ECLI:NL:RBDHA:2025:14415
Rechtbank Den Haag
- Voorlopige voorziening
- Rechtspraak.nl
Afwijzing verzoek voorlopige voorziening asielaanvraag Tsjechië
In deze zaak heeft de voorzieningenrechter van de Rechtbank Den Haag op 28 juli 2025 uitspraak gedaan in de zaken met de nummers NL25.30037 en NL25.30039. Verzoekers, die asiel hebben aangevraagd, hebben tegen de besluiten van de Minister van Asiel en Migratie beroep ingesteld. De minister had op 3 juli 2025 besloten om de aanvragen niet in behandeling te nemen, omdat Tsjechië verantwoordelijk is voor de behandeling van deze aanvragen. Verzoekers hebben de voorzieningenrechter verzocht om een voorlopige voorziening te treffen.
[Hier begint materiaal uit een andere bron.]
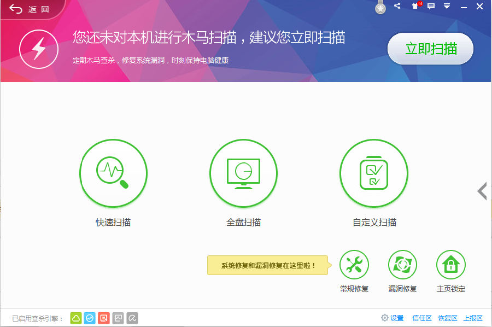Toggle the red QVM engine icon
492x327 pixels.
(103, 318)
De zitting vond plaats op 22 juli 2025, maar verzoekers en hun gemachtigde zijn niet verschenen, terwijl de minister zich wel heeft laten vertegenwoordigen. De voorzieningenrechter heeft in zijn overwegingen aangegeven dat er inmiddels een uitspraak is gedaan op de beroepen in de aanverwante zaken NL25.30036 en NL25.30038, waardoor een voorlopige voorziening niet meer nodig is.
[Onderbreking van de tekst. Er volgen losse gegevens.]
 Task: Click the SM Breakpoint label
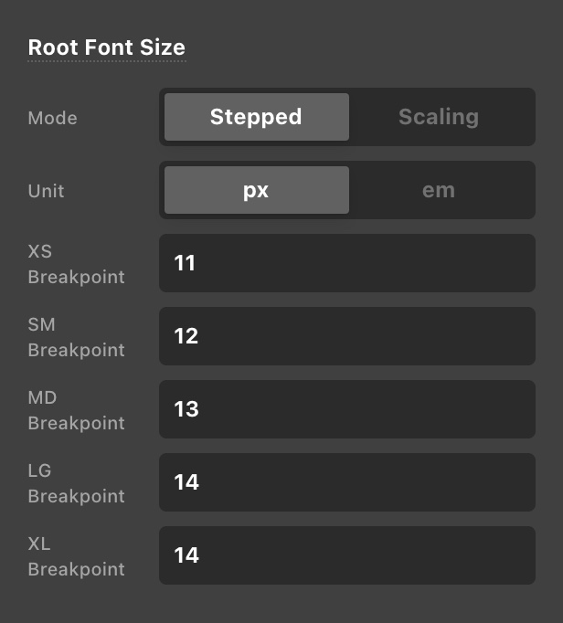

De voorzieningenrechter heeft de verzoeken om voorlopige voorziening afgewezen en er is geen aanleiding voor een proceskostenveroordeling. De uitspraak is gedaan door mr. G.P. Loman, in aanwezigheid van griffier S.N. Lekatompessij, en is openbaar gemaakt op 28 juli 2025. Tegen deze uitspraak staat geen hoger beroep of verzet open.